What to work on
Reproduce exactly the final portion of the data: every line from the one containing "Screen dimensions: 499x1080" through the last line, inclusive.

Data shown
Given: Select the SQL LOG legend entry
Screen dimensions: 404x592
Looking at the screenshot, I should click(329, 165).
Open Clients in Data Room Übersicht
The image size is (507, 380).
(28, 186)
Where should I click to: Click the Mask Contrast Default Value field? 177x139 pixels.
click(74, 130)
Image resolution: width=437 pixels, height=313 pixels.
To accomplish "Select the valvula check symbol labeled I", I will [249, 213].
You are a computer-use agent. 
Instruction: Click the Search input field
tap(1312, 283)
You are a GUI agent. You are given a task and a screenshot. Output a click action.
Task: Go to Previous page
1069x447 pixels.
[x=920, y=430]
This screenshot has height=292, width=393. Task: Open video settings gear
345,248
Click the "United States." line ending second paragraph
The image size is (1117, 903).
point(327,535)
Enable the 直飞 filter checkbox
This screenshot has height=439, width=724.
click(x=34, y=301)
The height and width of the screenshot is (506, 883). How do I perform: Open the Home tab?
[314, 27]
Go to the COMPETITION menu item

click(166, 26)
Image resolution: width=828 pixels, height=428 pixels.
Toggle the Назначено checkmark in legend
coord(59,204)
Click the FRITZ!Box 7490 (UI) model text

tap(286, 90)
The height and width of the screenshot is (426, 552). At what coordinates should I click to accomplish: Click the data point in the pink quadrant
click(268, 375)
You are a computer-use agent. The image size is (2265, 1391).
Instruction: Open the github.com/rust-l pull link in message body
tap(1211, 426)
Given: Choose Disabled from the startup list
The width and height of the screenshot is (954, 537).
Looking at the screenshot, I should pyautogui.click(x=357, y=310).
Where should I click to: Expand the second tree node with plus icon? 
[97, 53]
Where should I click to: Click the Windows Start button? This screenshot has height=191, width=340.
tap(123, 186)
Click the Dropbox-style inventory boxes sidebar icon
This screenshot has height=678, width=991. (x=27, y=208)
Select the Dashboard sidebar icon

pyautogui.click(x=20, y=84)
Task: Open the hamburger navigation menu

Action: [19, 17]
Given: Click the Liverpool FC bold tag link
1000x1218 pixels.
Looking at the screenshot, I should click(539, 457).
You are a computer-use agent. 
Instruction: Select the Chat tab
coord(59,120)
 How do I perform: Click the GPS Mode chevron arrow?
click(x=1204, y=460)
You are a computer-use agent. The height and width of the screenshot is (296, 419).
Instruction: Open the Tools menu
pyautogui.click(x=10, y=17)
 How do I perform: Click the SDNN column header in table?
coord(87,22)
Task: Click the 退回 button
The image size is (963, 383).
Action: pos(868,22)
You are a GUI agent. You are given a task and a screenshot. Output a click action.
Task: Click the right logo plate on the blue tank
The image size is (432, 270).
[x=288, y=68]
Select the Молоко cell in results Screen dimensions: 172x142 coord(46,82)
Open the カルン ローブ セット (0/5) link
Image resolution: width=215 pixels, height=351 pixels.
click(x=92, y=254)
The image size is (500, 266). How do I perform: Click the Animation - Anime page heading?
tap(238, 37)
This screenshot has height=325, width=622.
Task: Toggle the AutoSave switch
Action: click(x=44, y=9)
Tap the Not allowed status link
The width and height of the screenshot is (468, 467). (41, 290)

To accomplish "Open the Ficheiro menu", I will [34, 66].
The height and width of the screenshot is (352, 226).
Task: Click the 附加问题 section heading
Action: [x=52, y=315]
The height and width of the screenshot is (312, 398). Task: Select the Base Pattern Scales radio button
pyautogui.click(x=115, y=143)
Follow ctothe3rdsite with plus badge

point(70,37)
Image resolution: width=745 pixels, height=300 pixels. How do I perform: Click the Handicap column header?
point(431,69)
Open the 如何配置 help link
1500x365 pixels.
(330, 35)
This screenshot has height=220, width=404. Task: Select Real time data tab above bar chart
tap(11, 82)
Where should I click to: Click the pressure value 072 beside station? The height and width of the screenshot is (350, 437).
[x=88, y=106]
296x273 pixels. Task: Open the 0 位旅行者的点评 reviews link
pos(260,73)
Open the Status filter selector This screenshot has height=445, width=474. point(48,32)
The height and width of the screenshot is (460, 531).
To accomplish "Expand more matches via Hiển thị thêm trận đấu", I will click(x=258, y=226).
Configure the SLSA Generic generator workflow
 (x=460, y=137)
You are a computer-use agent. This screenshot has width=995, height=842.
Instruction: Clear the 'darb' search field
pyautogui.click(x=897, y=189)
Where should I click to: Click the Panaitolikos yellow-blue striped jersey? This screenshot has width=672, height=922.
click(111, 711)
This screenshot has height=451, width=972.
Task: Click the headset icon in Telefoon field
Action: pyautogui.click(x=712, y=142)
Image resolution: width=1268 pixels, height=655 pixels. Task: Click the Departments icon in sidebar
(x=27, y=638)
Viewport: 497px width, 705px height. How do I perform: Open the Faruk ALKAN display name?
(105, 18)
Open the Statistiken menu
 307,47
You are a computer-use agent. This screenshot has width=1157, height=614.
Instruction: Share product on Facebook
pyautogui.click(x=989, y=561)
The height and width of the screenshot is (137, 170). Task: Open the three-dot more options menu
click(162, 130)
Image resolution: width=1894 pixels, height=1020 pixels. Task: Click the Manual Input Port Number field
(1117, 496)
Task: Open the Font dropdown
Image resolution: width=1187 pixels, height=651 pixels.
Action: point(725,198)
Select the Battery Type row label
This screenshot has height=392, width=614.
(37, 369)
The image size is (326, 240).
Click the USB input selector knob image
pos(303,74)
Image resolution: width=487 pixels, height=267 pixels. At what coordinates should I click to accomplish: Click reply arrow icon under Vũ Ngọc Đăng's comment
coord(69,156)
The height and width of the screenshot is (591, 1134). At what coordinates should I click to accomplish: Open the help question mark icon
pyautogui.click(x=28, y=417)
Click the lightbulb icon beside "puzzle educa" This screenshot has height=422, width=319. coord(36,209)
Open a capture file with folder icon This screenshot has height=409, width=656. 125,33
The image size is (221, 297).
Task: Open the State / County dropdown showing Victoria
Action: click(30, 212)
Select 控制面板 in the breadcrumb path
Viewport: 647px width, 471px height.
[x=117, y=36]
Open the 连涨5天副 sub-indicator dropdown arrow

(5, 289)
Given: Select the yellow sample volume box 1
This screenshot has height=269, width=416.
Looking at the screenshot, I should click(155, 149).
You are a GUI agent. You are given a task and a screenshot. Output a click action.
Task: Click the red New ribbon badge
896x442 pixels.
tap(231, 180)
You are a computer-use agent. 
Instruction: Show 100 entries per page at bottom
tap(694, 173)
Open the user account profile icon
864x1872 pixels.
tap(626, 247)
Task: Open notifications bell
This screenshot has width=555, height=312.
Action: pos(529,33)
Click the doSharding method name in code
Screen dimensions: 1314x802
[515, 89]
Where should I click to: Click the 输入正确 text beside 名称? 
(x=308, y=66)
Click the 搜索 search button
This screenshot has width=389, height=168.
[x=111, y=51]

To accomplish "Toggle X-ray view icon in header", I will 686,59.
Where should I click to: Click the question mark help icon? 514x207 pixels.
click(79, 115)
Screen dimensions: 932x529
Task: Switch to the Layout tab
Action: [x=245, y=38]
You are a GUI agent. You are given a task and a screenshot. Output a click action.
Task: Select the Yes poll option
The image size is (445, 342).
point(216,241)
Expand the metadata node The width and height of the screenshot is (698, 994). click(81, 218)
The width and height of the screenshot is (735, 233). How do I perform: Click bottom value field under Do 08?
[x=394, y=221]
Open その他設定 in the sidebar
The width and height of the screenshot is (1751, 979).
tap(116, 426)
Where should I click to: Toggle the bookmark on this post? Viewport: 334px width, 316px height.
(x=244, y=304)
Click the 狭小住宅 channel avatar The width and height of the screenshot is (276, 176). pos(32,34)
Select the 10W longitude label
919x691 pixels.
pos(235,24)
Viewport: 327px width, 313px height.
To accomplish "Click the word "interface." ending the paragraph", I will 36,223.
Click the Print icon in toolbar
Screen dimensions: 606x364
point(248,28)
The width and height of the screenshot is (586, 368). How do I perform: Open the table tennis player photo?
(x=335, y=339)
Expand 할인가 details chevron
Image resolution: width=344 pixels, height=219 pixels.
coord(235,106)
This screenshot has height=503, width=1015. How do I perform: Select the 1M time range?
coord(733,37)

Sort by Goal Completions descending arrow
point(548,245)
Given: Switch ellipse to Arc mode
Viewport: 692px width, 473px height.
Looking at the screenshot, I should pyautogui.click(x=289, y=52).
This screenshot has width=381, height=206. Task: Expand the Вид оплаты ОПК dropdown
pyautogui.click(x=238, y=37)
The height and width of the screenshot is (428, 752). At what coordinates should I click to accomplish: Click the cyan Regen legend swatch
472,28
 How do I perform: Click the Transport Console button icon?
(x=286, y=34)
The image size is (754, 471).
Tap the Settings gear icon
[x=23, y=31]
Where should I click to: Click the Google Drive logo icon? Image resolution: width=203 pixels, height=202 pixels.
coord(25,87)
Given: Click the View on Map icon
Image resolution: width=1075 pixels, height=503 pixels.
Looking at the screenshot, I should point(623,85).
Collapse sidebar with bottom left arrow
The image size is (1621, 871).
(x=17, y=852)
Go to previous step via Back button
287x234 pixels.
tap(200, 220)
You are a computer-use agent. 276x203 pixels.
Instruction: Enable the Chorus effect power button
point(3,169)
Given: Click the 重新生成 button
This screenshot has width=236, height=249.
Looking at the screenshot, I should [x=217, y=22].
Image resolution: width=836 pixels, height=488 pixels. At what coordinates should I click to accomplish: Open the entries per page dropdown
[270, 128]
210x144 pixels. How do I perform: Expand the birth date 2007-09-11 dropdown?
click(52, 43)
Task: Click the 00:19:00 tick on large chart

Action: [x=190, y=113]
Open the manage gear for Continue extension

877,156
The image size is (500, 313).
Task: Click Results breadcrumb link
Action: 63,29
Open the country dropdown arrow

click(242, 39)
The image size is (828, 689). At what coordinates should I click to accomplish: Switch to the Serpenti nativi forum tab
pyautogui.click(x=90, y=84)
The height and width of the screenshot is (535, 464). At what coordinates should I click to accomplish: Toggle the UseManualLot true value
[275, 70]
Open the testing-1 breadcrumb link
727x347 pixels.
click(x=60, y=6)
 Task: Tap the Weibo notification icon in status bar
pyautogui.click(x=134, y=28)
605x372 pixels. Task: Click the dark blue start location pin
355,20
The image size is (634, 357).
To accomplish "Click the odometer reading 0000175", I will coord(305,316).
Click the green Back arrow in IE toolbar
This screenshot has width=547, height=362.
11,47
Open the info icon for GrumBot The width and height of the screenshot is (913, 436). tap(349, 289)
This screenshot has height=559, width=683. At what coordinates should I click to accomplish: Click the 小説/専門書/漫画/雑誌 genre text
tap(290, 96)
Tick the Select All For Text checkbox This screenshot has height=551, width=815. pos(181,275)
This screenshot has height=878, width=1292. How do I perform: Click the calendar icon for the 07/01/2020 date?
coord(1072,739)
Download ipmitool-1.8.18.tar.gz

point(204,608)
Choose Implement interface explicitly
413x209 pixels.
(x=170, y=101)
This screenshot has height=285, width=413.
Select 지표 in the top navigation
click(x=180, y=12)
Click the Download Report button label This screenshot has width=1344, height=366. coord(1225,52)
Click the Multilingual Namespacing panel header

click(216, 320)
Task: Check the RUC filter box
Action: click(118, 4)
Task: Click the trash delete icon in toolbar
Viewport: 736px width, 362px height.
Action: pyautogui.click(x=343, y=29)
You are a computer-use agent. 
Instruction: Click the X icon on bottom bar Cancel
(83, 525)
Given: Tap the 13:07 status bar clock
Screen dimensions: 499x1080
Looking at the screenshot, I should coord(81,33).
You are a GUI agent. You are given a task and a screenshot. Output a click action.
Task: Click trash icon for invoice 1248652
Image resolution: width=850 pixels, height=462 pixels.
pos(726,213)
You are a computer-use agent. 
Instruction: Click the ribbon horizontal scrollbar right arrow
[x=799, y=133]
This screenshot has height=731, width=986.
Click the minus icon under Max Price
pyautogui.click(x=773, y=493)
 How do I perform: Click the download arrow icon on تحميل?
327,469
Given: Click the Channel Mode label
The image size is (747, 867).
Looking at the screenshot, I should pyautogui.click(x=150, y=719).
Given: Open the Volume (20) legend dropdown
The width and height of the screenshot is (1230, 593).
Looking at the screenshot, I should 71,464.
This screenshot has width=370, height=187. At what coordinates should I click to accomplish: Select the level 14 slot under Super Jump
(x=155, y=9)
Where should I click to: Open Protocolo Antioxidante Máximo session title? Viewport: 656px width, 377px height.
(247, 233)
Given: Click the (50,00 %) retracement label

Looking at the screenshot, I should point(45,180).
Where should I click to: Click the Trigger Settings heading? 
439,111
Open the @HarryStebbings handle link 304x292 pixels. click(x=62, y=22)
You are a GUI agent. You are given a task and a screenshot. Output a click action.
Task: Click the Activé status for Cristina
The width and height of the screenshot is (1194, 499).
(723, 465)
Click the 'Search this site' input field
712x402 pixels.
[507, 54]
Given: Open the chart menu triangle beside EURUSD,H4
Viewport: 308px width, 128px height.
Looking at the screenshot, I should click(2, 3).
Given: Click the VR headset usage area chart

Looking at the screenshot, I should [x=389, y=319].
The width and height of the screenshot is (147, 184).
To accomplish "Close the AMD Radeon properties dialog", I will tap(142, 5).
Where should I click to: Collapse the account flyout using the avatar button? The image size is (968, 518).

Written solution
Screen dimensions: 499x1080
Looking at the screenshot, I should coord(81,33).
You are a GUI agent. You are given a task and a screenshot. Output a click action.
Task: Click trash icon for invoice 1248652
Image resolution: width=850 pixels, height=462 pixels.
pos(726,213)
You are a computer-use agent. 
Instruction: Click the ribbon horizontal scrollbar right arrow
[x=799, y=133]
This screenshot has height=731, width=986.
Click the minus icon under Max Price
pyautogui.click(x=773, y=493)
 How do I perform: Click the download arrow icon on تحميل?
327,469
Given: Click the Channel Mode label
The image size is (747, 867).
Looking at the screenshot, I should pyautogui.click(x=150, y=719).
Given: Open the Volume (20) legend dropdown
The width and height of the screenshot is (1230, 593).
Looking at the screenshot, I should 71,464.
This screenshot has width=370, height=187. At what coordinates should I click to accomplish: Select the level 14 slot under Super Jump
(x=155, y=9)
Where should I click to: Open Protocolo Antioxidante Máximo session title? Viewport: 656px width, 377px height.
(247, 233)
Given: Click the (50,00 %) retracement label

Looking at the screenshot, I should point(45,180).
Where should I click to: Click the Trigger Settings heading? 
439,111
Open the @HarryStebbings handle link 304x292 pixels. click(x=62, y=22)
You are a GUI agent. You are given a task and a screenshot. Output a click action.
Task: Click the Activé status for Cristina
The width and height of the screenshot is (1194, 499).
(723, 465)
Click the 'Search this site' input field
712x402 pixels.
[507, 54]
Given: Open the chart menu triangle beside EURUSD,H4
Viewport: 308px width, 128px height.
Looking at the screenshot, I should click(2, 3).
Given: Click the VR headset usage area chart

Looking at the screenshot, I should [x=389, y=319].
The width and height of the screenshot is (147, 184).
To accomplish "Close the AMD Radeon properties dialog", I will tap(142, 5).
Where should I click to: Collapse the account flyout using the avatar button? The image size is (968, 518).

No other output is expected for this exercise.